Should Smokers Have a  Right to Medicare Health Insurance?

D. John Doyle MD PhD

April 2004

djdoyle@hotmail.com


Tobacco is a legal product and smoking it is a legal practice. Yet it is understood by all to be unhealthy and a cause of / contributing factor to several diseases leading to disability and death. This note discusses whether the life-long smoker's right to Medicare health insurance to cover the treatment of lung cancer should be forfeited because of this self-destructive behavior. 

According to the World Health Organization one out of every two long-term smokers will ultimately be killed by tobacco [1]. They note that “in developed countries, half will be killed in old age, after age seventy, but the other half will be killed in middle age, before age seventy, and those who die from smoking before age seventy will lose more than 20 years of life expectancy”.  In the USA, a 1998 study by Leonard Miller, professor of social welfare at the University of California Berkeley and Dorothy Rice, professor emeritus of health economics at the UCSF School of Nursing found that “smoking-related Medicaid costs amount to $12.9 billion per year, or $322 billion in 25 years without inflation”, a figure that they noted “does not include the financial impact of cigarette smoking on Medicare or private insurance companies” [2].

About 75% of Americans do not smoke, yet everyone pays for the cost of treating tobacco-related illnesses via higher insurance premiums and taxes. Many people argue that it is not fair that non-smokers have to pay many billions of dollars in health insurance premiums and taxes for the medical treatment of smokers. Given the well-established link between long-term tobacco use and lung cancer, this has lead some individuals to suggest that life-long smokers should be denied Medicare or Medicaid health insurance coverage for the treatment of lung cancer.

However, I would suggest that such a policy is both impractical and unethical. Let me explain.

First, while there is no doubt that health care costs are higher for smokers, the extra health care costs to Medicare and Medicaid associated with smoking can be recovered simply by increasing the price of cigarettes. This would be a particularly effective alternative to denying Medicare services to smokers, since there is strong data to suggest that raising the cost of cigarettes is one of the most effective ways of reducing consumption.

Secondly, tobacco smoking is hardly the only form of self-destructive behavior. Other self-destructive practices that one might focus one include the following:

excessive alcohol consumption

not wearing seatbelts while driving

participation in unsafe sexual practices

excessive food consumption leading to morbid obesity

use of dangerous recreational drugs such as cocaine or heroin

participation in dangerous sports without sufficient attention to                    safety issues

In the interests of fairness, if one were to deny Medicare services to smokers, it would also be necessary to deny Medicare services to individuals who sustain clinical insults as a result of other self-destructive behavior. It should be apparent that this would be a logistical nightmare.

Third, if life-long smokers on Medicare health insurance should be denied coverage for the treatment of lung cancer, they should also be denied coverage for other diseases strongly linked to smoking: coronary heart disease, cerebrovascular disease, peripheral vascular disease, emphysema, chronic obstructive pulmonary disease, bladder cancer, and even age-related macular degeneration (AMD), a leading cause of blindness.
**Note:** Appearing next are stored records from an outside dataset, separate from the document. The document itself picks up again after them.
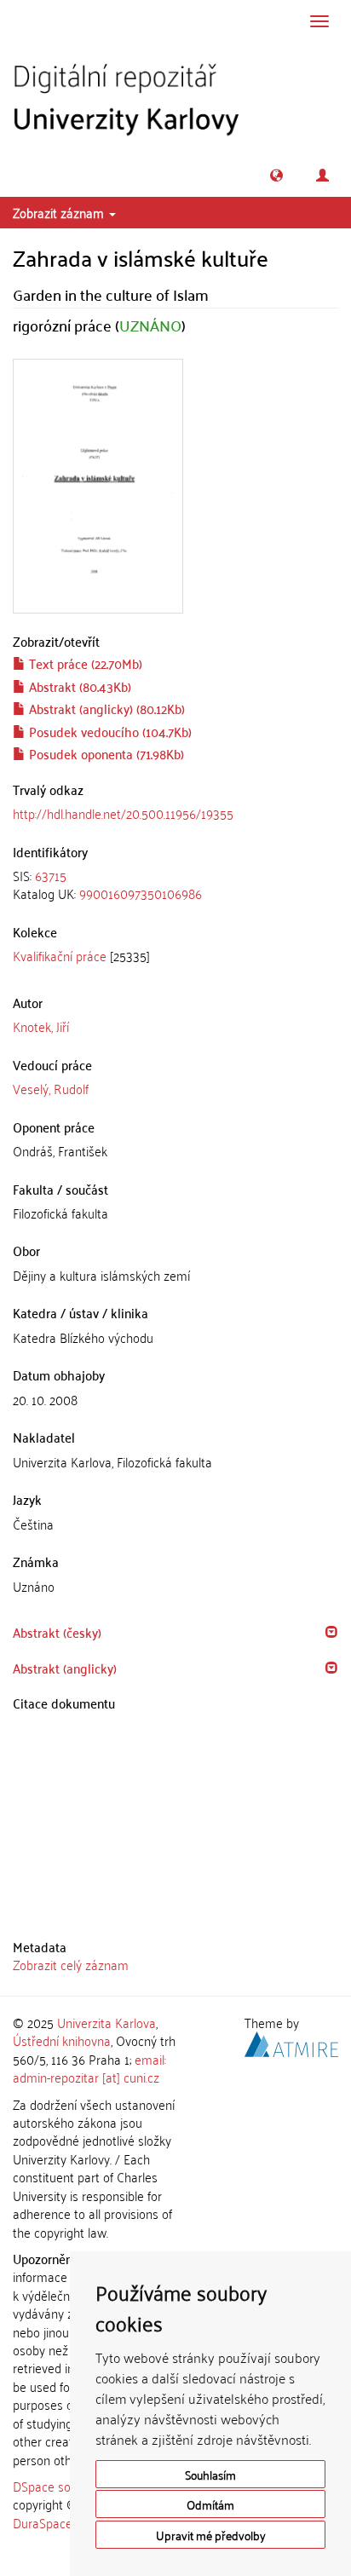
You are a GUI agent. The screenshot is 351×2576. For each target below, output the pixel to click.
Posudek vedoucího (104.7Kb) (109, 731)
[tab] (175, 885)
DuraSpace (42, 2522)
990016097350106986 (140, 893)
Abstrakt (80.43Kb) (78, 686)
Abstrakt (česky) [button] (57, 1632)
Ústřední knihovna (62, 2040)
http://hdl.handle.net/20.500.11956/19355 (123, 813)
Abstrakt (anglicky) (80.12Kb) (105, 708)
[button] (276, 175)
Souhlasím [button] (210, 2474)
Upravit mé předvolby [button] (211, 2534)
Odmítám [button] (210, 2504)
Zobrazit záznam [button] (60, 212)
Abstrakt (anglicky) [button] (65, 1668)
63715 (50, 875)
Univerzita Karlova (106, 2022)
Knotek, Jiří (41, 1026)
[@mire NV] (291, 2042)
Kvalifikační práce (59, 955)
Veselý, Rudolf (51, 1088)
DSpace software (59, 2486)
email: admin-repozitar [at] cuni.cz (89, 2068)
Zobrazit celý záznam (71, 1964)
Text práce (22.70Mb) (84, 663)
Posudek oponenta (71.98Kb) (105, 753)
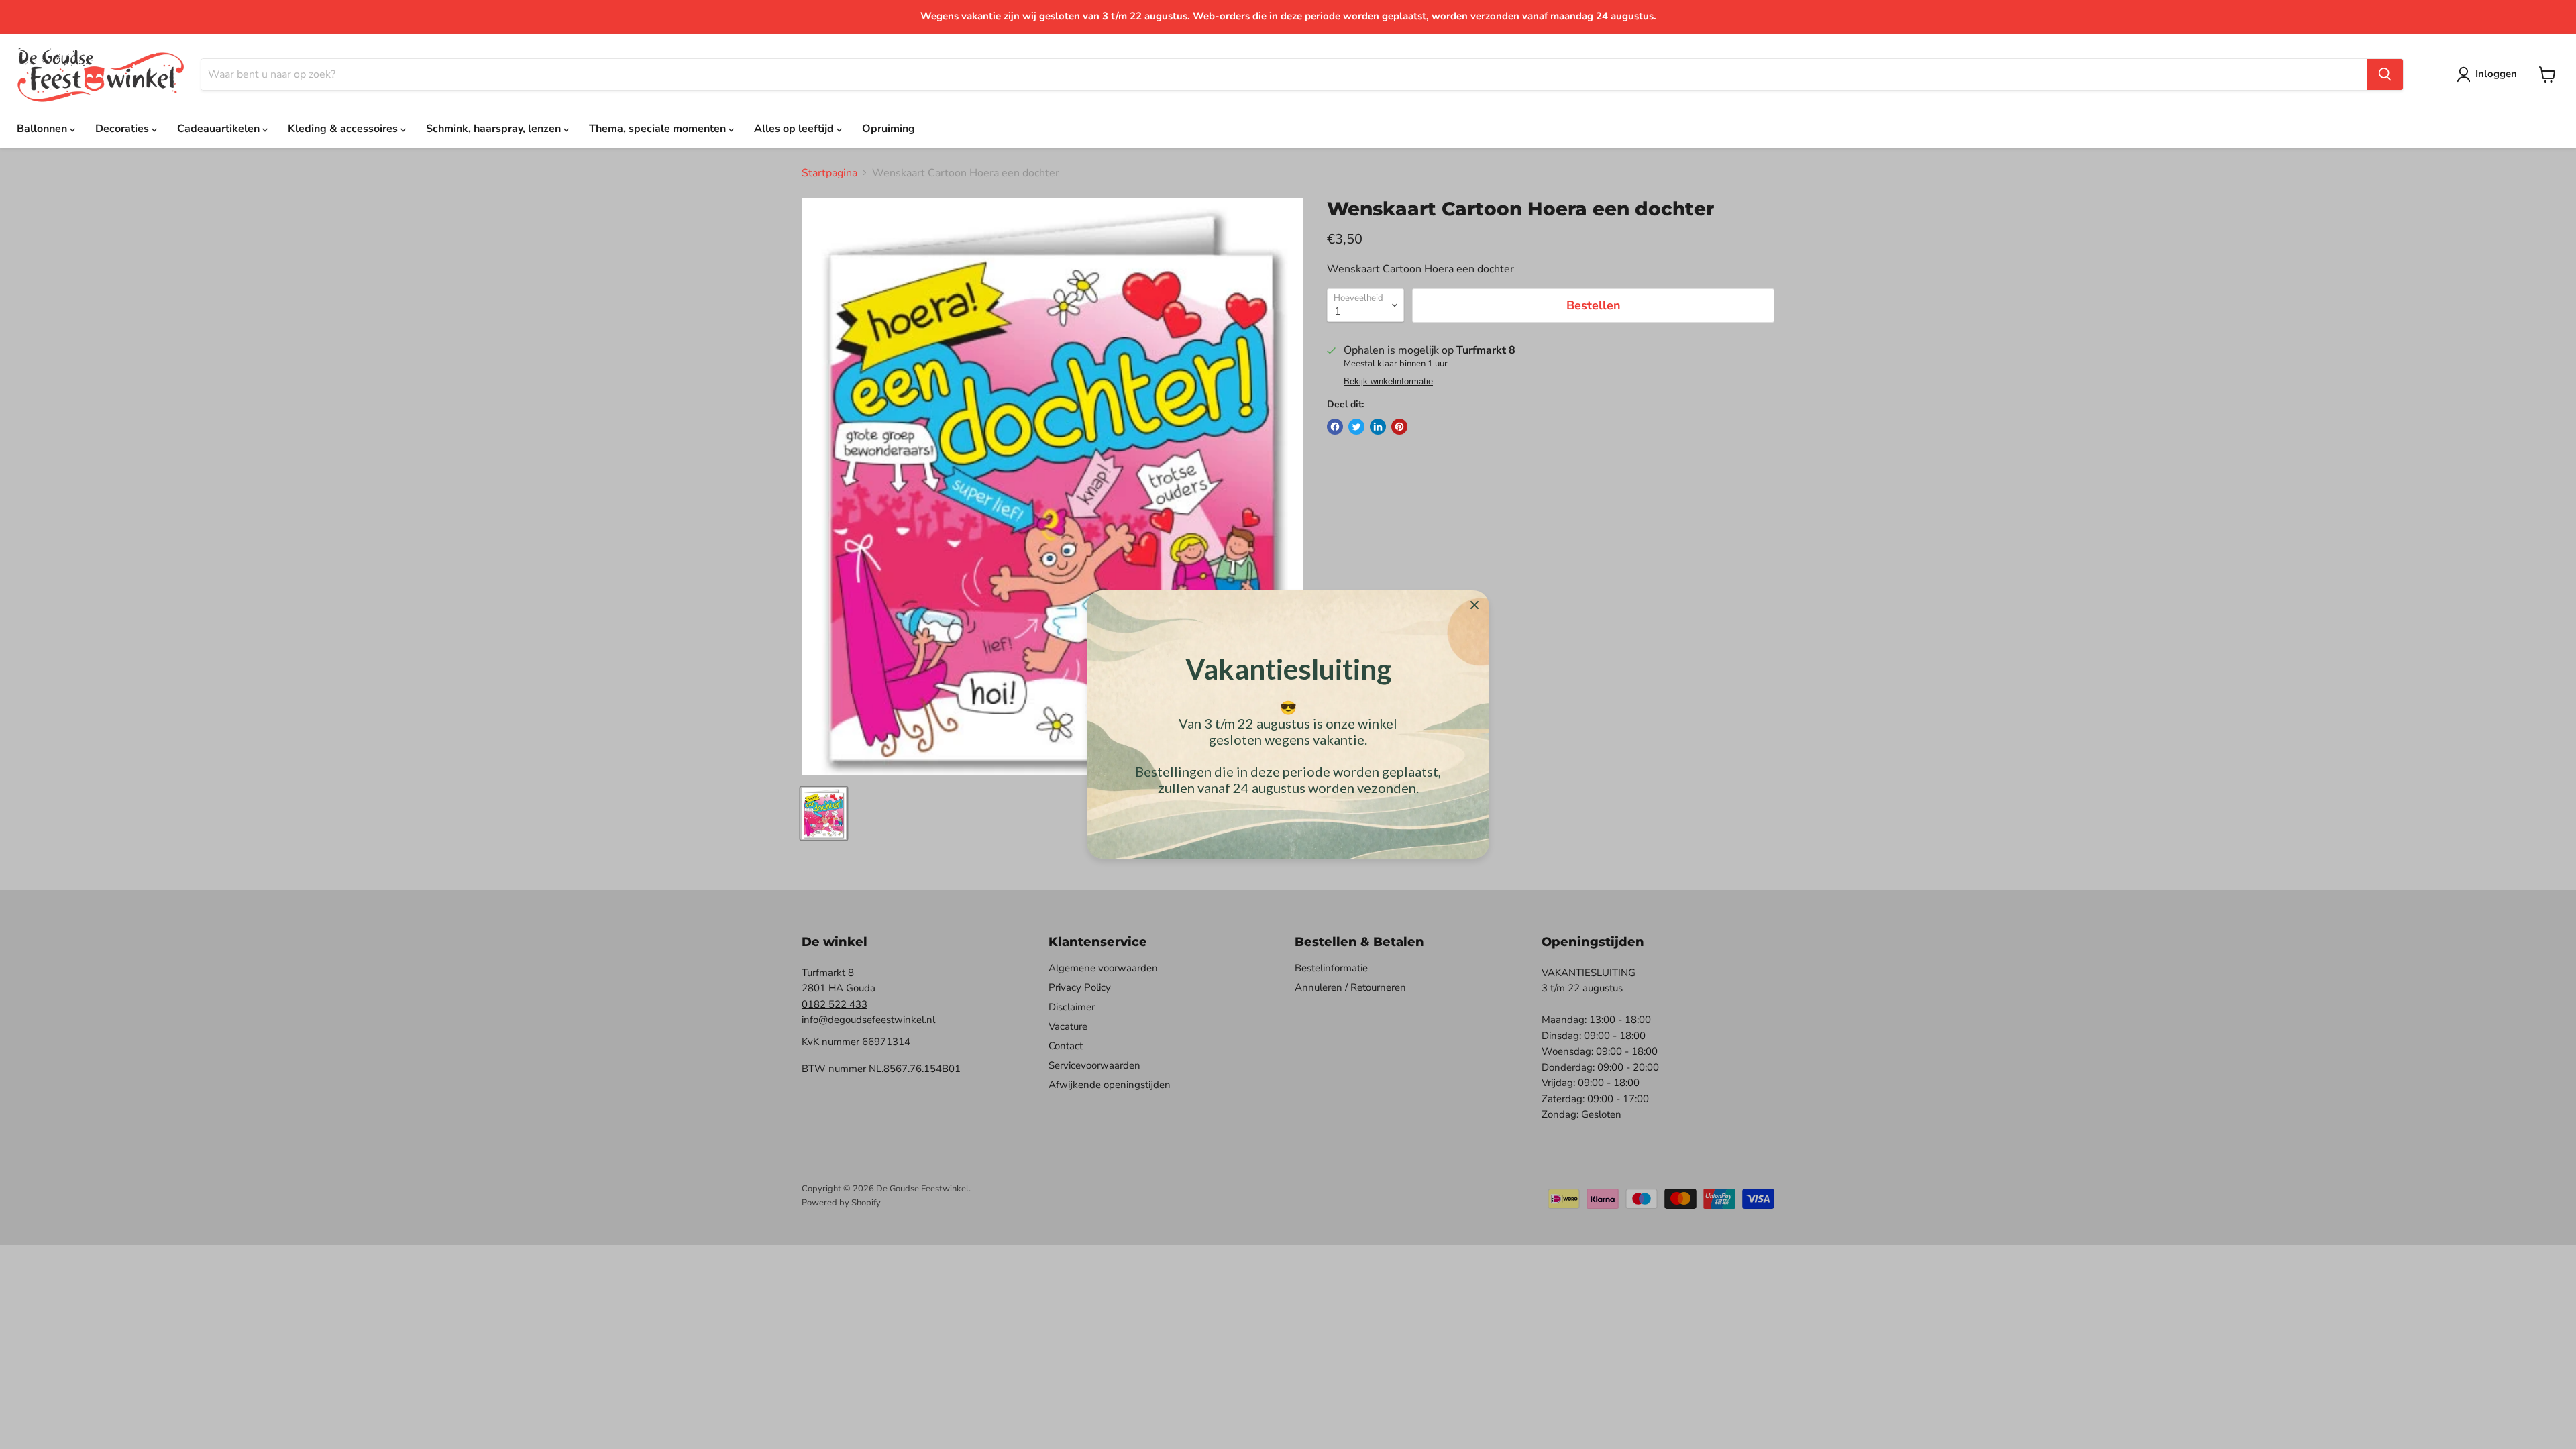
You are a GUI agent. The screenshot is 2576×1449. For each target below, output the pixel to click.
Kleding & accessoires (344, 128)
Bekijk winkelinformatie (1388, 381)
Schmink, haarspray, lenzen (495, 128)
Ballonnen (43, 128)
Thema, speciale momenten (659, 128)
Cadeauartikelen (219, 128)
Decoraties (123, 128)
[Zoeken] (2385, 74)
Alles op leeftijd (795, 128)
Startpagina (829, 173)
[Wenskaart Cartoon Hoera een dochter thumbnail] (823, 813)
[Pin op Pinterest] (1399, 427)
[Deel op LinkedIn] (1378, 427)
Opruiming (888, 128)
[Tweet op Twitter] (1356, 427)
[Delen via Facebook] (1335, 427)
Fourth, the US government has not made a concerted effort to reduce tobacco use. Industry commentators often point out that there is an incestuous relationship between the tobacco industry and US government. While the idea of regulating tobacco use and creating a "smoke-free" society remains a popular dream in Washington, the reality is that the federal government and the 50 states eagerly consume a steady flow of sin taxes generated by the sale and consumption of tobacco products. Furthermore, and most amazingly, Washington continues to subsidize the growth of tobacco. I would suggest that the federal government should clean up its own house first before implementing draconian Medicare policies of the nature suggested.

Fifth, there are many causes of lung cancer besides tobacco smoking, and some forms of lung cancer (e.g. small cell cancer) are not related to smoking at all. Radon exposure, exposure to asbestos, and even dietary factors may account for many cases of lung cancer. In fact, the only form of lung cancer that is unequivocally linked to smoking is squamous cell carcinoma.

Finally, medicine has a humane tradition of being nonjudgmental and caring for all regardless of social worth or social standing. Public policy should reflect this. I would suggest that setting into place a policy whereby a life-long smoker's access to Medicare for the treatment of lung cancer should be forfeited is inhumane in the extreme. Such action says to the patient that he or she is unworthy of our clinical attention, and is in clear violation of the principle of beneficence.